Camba detalla que la Santa
Inquisición fue creada para enfrentar a los grupos que se oponían al
catolicismo y que el poder inquisitorial recayó mayormente en los dominicos,
llamados Domini cane (Los perros de Dios), en alusión a su
función de guardianes y defensores de la pureza de la fe.
Asegura que, de forma errónea, se ha afirmado
que en España se fundó el primer tribunal para combatir la herejía y el
judaísmo, aunque en realidad sucedió en Francia en el siglo XIII, y que el
primer inquisidor fue Robert le Bougre, conocido por su intemperancia y
despiadada persecución de la herejía que arrastró a la muerte a cientos de
personas.
Según las normas, los indígenas de América
eran considerados neófitos, es decir, “nuevos en la fe”, aunque en su momento
fray Juan de Zumárraga actuó con severidad, como cuando condenó a la hoguera al
cacique Carlos Ometochtzin.
Detalla que el Tribunal del Santo Oficio se
ubicaba en el espacio donde hoy es la antigua escuela de Medicina y que las
autoridades establecieron el quemadero (sitio donde se castigaba con hoguera)

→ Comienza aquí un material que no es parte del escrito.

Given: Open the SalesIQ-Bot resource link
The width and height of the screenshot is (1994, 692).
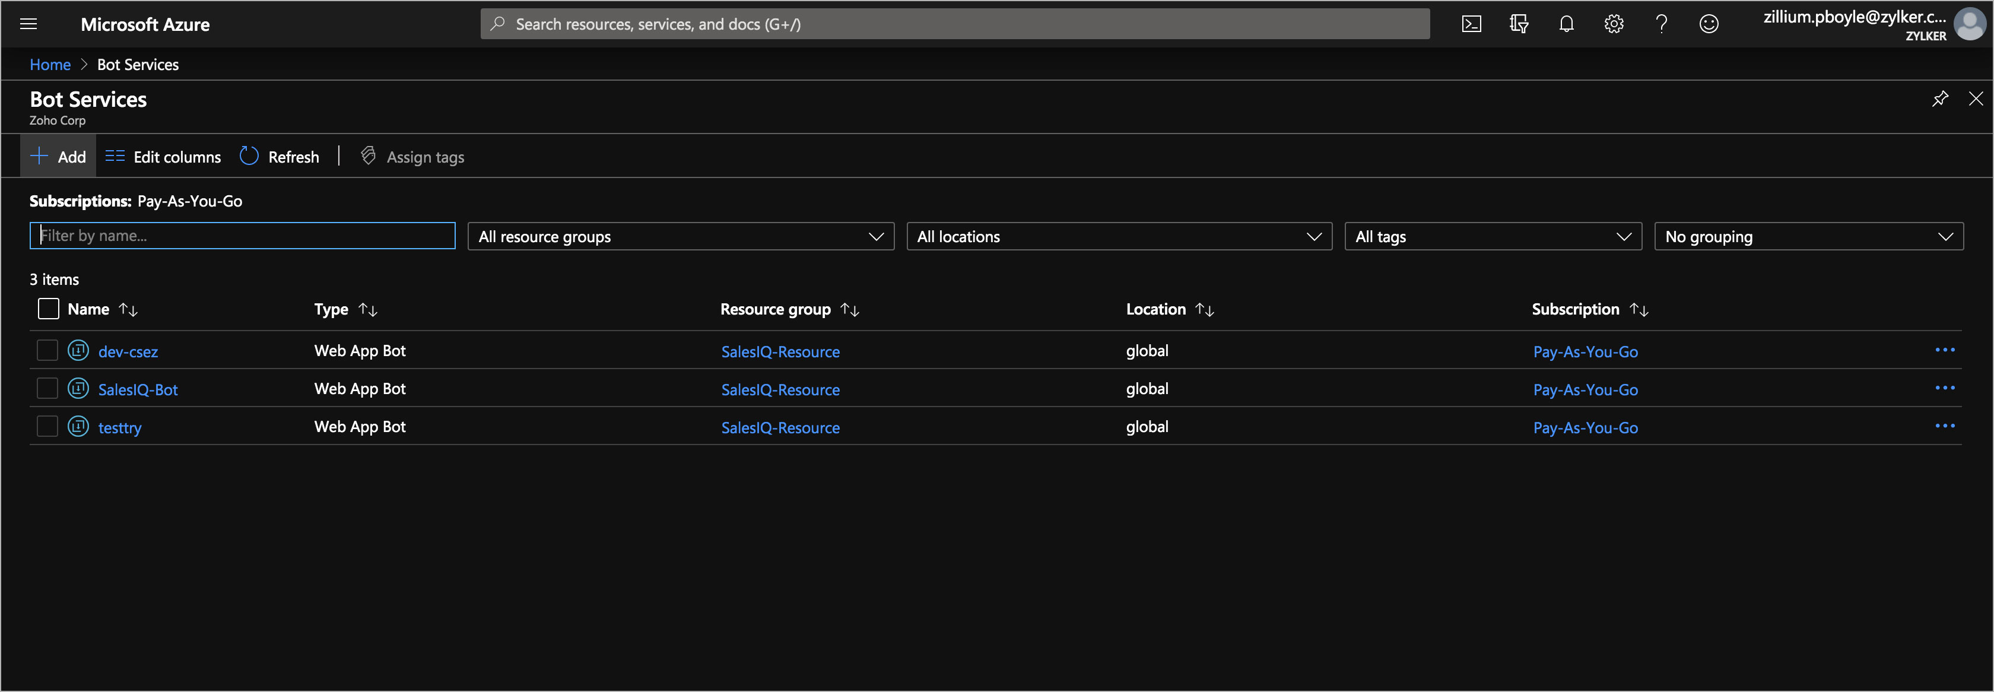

muy cerca de la iglesia de San Hipólito, a un costado de lo que hoy es la
Alameda Central.
¿Por qué la autoridad de la Nueva España
mantuvo la existencia del quemadero si no lo usaba?, se le cuestiona a Camba.
“Porque necesitaban ese símbolo de poder. Recordemos que era una sociedad que
no sabía leer ni escribir, así que necesitaban símbolos, gestos y rituales que
dieran ciertos mensajes. El quemadero de la Inquisición sí se utilizó, lo que
pasa es que en ese sitio no se quemó a miles de brujas, como muchos creen,
aunque es cierto que a mediados del XVII había ríos de gente que se sentaban en
el acueducto de la Ciudad de México para ver el espectáculo”.

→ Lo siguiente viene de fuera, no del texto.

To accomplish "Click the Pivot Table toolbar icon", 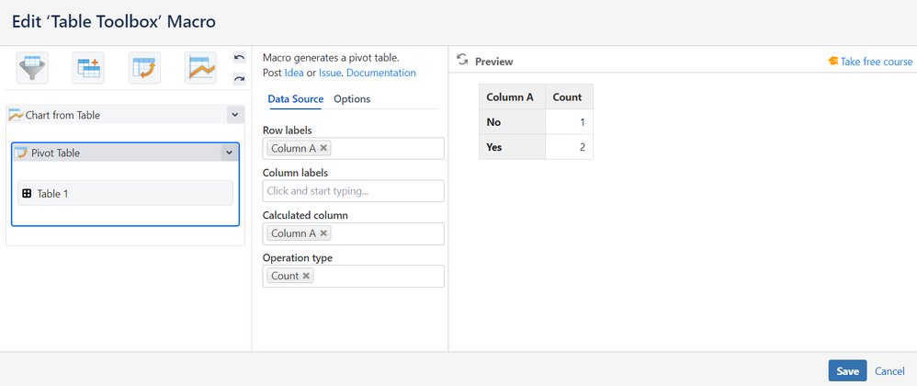I will click(144, 68).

¿En qué consistían los tormentos? “Era
castigos simbólicos y una herramienta legal para extraer la verdad; era parte
del proceso y una herramienta que se utilizaba, pero no con tanta frecuencia ni
rigor”.
El tormento más utilizado era el potro, en
donde se acostaba al reo sobre un tablón, al que le sujetaban con cordeles, los
cuales, a su vez, estaban amarrados a varios tornos, para ir dando vueltas y
así jalar cada extremidad, causando que las cuerdas se hundieran en la carne y,
en caso extremo, provocaban el descoyuntamiento, explica.

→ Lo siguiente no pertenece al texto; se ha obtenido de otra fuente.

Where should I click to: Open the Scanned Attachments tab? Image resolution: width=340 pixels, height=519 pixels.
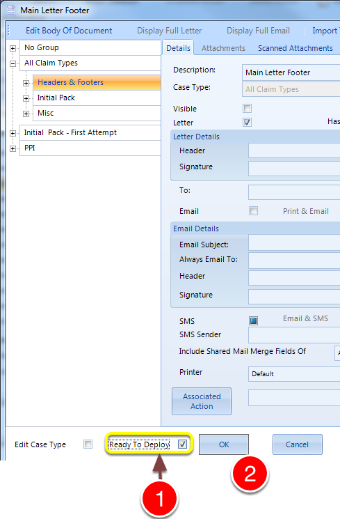pos(296,48)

También al reo se le acostaba en una especie
de escalera. La cabeza quedaba más abajo que las piernas, se le metía un trozo
de tela en la boca y se vaciaba una jarra de agua sobre el rostro, lo que
ocasionaba la sensación de ahogamiento.
La Inquisición evitaba la efusión de sangre,
por lo que si en algún caso sucedía… el tormento debía parar y reanudarse días
después. Así que aquellas prácticas nada tienen que ver con los instrumentos
que están en el Museo de la Tortura.